Is using CGI to produce something like the Raiders truck chase cheaper than using a real truck and stunt people? I always assumed the physical filming would be much cheaper (not including wrongful death lawsuits obviously), but maybe not.
I don't know the number difference, but the cost for practical is more then just paying for stunt guys to do it. There's insurance, crew costs, food, you have to have the appropriate weather, permits if it's not on a studio set. I'm sure there is more but I'm not in the "biz" to know it all.

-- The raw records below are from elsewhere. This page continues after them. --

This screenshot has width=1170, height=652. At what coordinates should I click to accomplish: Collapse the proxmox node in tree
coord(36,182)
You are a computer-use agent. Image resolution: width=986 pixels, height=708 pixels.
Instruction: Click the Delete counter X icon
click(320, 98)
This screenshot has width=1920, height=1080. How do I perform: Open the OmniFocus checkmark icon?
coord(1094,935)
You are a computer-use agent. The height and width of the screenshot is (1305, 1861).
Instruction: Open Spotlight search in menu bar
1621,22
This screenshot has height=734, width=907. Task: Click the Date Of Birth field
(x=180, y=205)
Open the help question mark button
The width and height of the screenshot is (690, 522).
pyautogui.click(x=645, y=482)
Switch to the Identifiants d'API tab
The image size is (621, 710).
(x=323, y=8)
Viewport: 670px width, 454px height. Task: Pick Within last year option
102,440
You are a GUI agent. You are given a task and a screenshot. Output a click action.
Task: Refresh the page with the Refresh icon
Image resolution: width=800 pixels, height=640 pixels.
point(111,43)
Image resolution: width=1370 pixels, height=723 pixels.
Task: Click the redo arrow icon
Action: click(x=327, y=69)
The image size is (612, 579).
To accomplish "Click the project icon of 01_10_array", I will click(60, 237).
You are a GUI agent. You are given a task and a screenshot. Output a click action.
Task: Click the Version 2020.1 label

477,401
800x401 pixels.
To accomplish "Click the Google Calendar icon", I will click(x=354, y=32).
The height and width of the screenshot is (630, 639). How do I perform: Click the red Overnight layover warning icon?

I want to repeat, I'm not championing for CGI, I PREFER practical effects, I just can see why CGI is what the industry is moving to.
Crew and associated personnel (medical, safety etc.) are expensive, props and picture cars are expensive, insurance is crazy, specialized rigging, studio builds, all multiplied by time, overtime, location rentals etc. Food isn't that expensive but it's in there.

Don’t forget John Knoll’s underling with some sort of ping pong ball on a stick, intimacy supervisors lol, inflation, covid whether that is cheaper than 100 computer graphics artists somewhere on an island in the Atlantic is another question.

I thought it was Marion also. Although to my understanding Karen
Allen is not in the movie. I thought it might be an uncredited ( or yet to be credited) surprise .
Will they just ignore KotCS like we all do or acknowledge it?

I was far away from the TV I thought it was a flashback with a de-aged Indy and Marion.

Now I’m disappointed that it’s not.

But holy crap they made fleabag look and sound just like Marion.
Fleabag is his goddaughter is that right?